■ WRITTEN EXERCISE A ■
In the Kuroko issue discussion, what does the reply from klange give as the scope of the implicitly declared loop variable?
■ WRITTEN EXERCISE B ■
Transcribe the Kuroko issue discussion from "This capturing behavior" up to and including "than unique instances.".

--- Begin SUPPLIED TEXT ---

Closed anzhi0708 closed 1 year ago

anzhi0708 commented 1 year ago
>>> let ls = []
>>> for i in range(10):
  >     ls.append(lambda: i)
  >
>>> ls[0]()
 => 9
>>> ls[1]()
 => 9
>>> ls[2]()
 => 9
>>> print(i)
Traceback (most recent call last):
  File "<stdin>", line 1, in <module>
NameError: Undefined variable 'i'.
>>>

In Python, for loops define a global variable which does not get cleaned after iterating. After Python's iteration, every i inside of lambda bodies points to the same value.

In Kuroko, i seems to be a local variable instead of a global one, but every i still got the same value - It works just like Python, which is not a bad thing, but I was expecting every for loop got its own scope / namespace / whatever - is this a feature in Kuroko too?

anzhi0708 commented 1 year ago

But in Kuroko I can use let to declare a local variable inside of for loop - which is great ;-)

klange commented 1 year ago

This capturing behavior is a tricky one. The scope of the implicitly declared loop variable is the loop as a whole, rather than an individual iteration of the body, so while the variable's scope does not extend after the loop as it would with the function scoping in Python, it does still exhibit the same capturing behavior where each iteration sees the same final variable rather than unique instances.

--- End SUPPLIED TEXT ---
--- Begin DATASET EXCERPTS ---

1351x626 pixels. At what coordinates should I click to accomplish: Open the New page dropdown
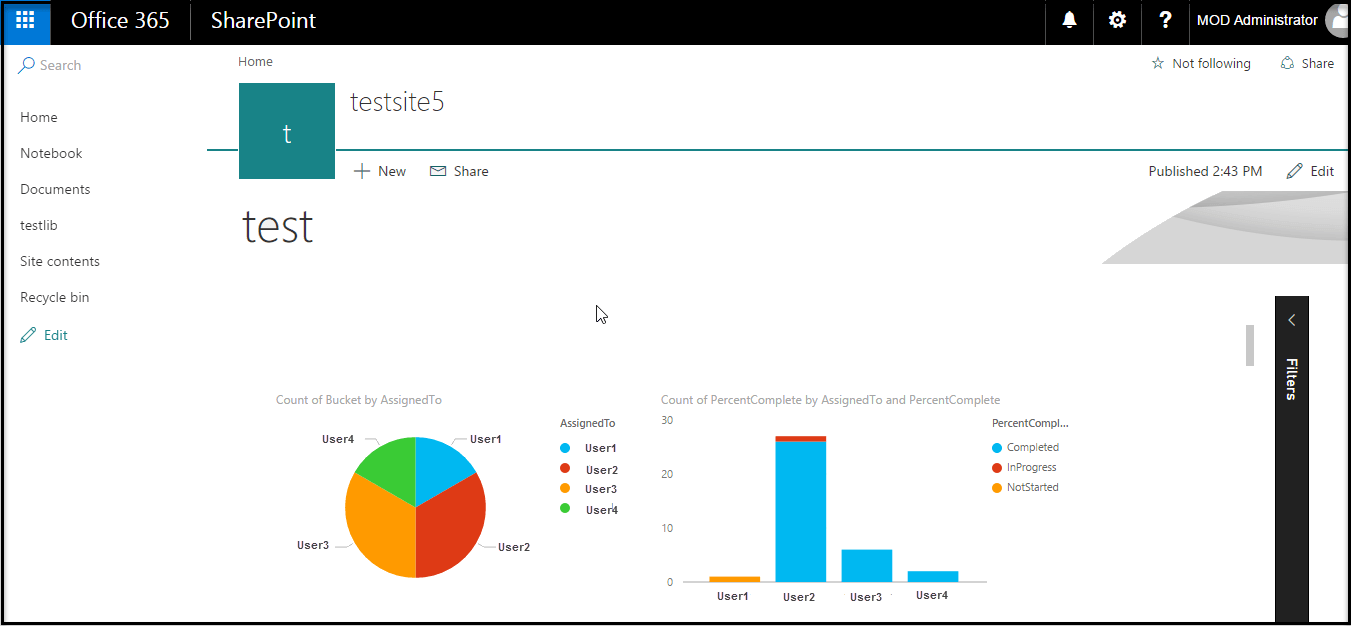(380, 171)
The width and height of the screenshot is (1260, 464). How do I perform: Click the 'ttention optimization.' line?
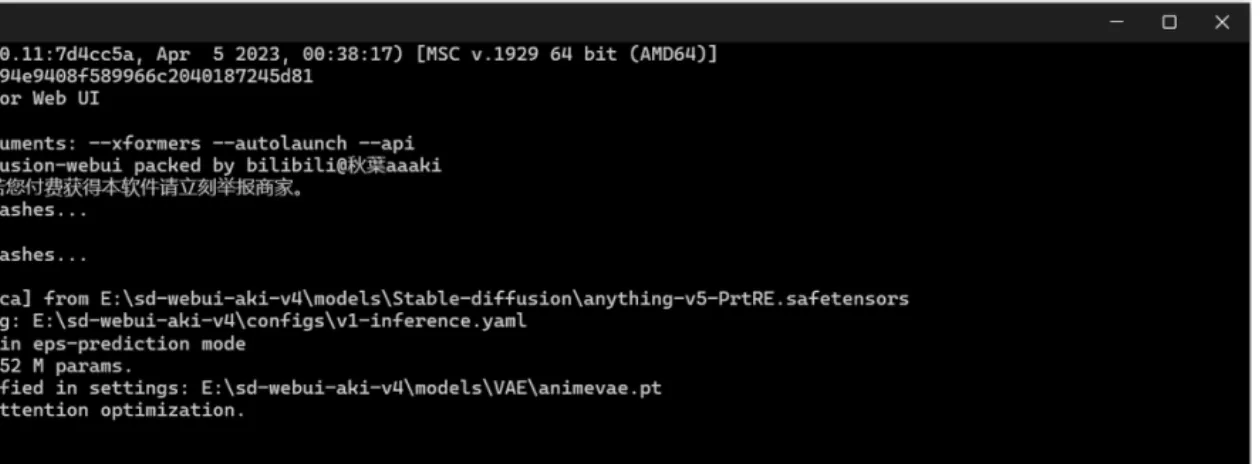pos(122,410)
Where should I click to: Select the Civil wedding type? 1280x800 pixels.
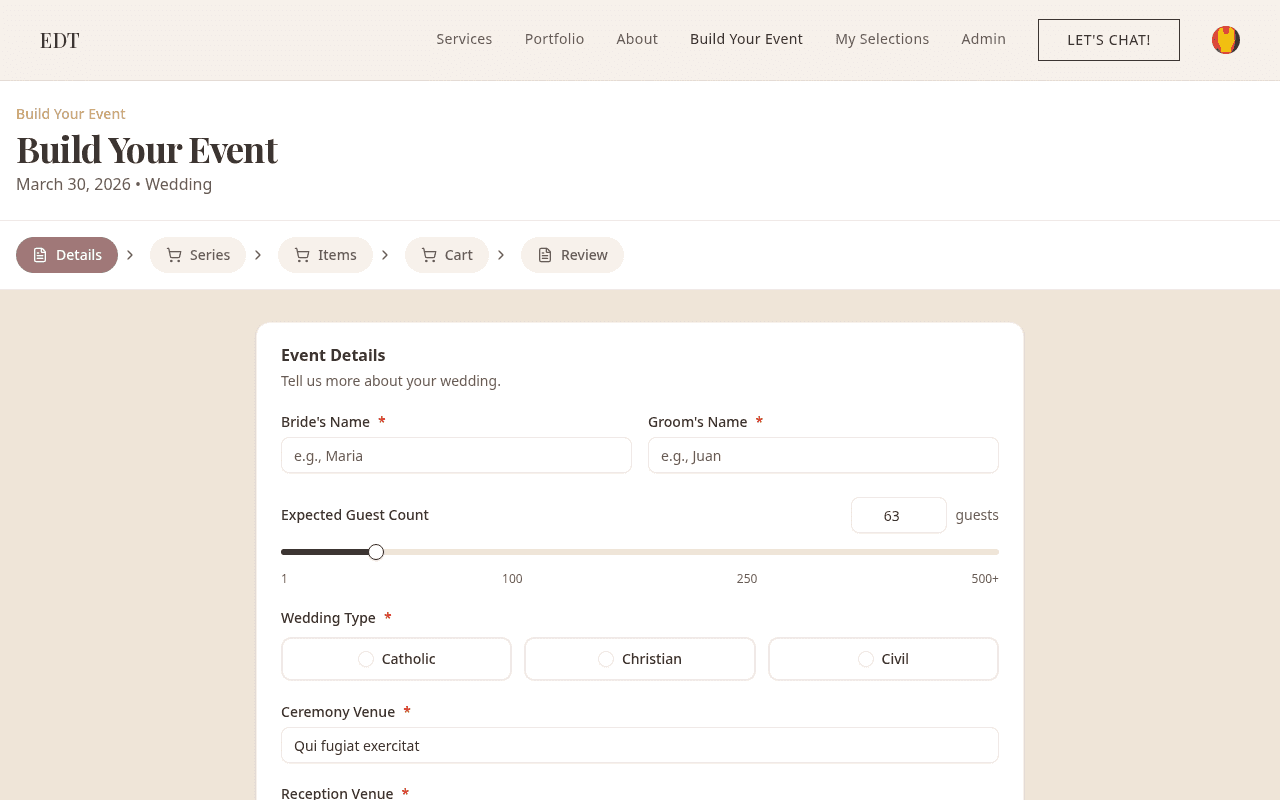click(883, 659)
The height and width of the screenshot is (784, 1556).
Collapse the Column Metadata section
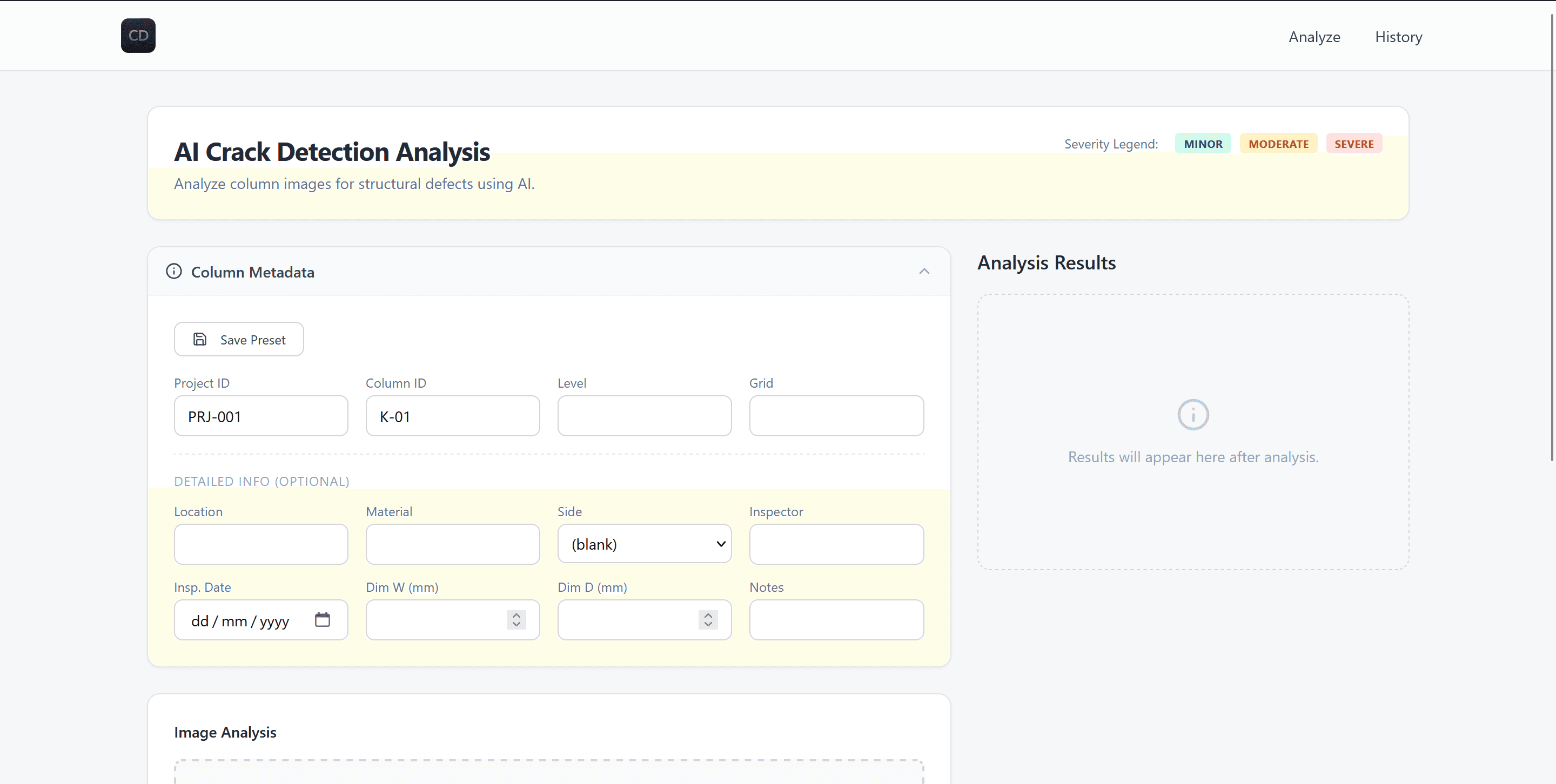[x=923, y=272]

--- End DATASET EXCERPTS ---

■ EXERCISE RESPONSE A ■
The loop as a whole, rather than an individual iteration of the body.

■ EXERCISE RESPONSE B ■
This capturing behavior is a tricky one. The scope of the implicitly declared loop variable is the loop as a whole, rather than an individual iteration of the body, so while the variable's scope does not extend after the loop as it would with the function scoping in Python, it does still exhibit the same capturing behavior where each iteration sees the same final variable rather than unique instances.